TASK INSTRUCTIONS >>
Reproduce word for word the stretch of the material below from the line containing "Screen dimensions: 1568x696" through the line containing "coord(144,265)". Leave the pictures out.

PROVIDED RECORDS >>

--

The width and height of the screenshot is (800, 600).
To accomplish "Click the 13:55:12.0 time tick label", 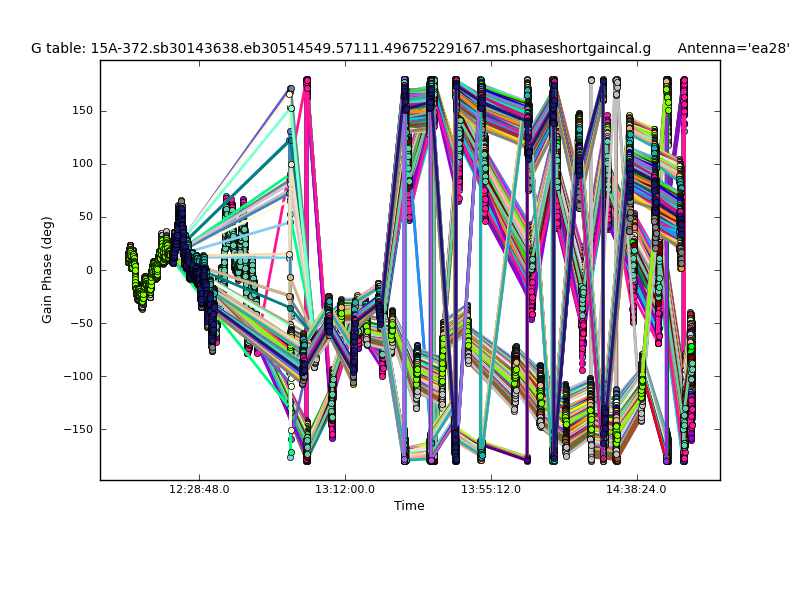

--

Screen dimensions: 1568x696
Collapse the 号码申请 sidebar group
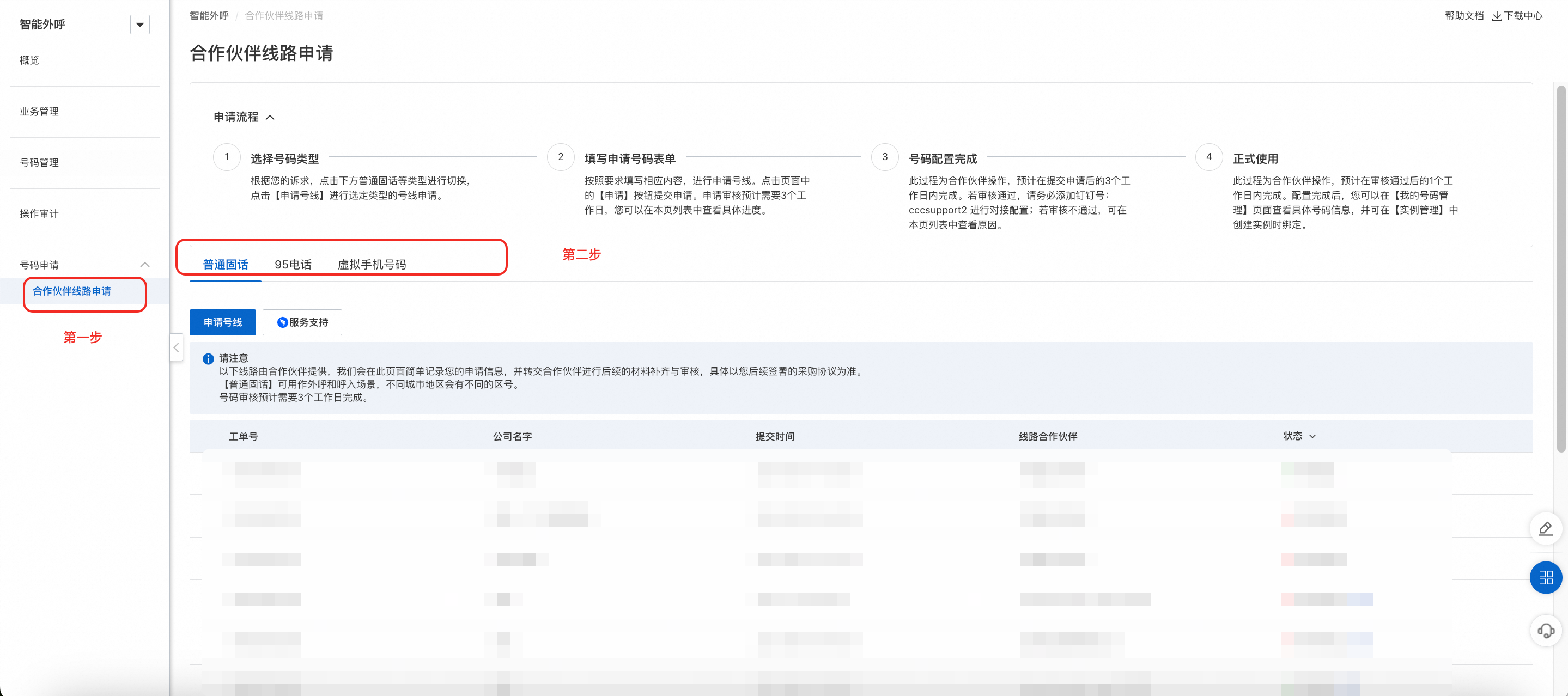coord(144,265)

--

THE RESULT >>
Screen dimensions: 1568x696
Collapse the 号码申请 sidebar group
coord(144,265)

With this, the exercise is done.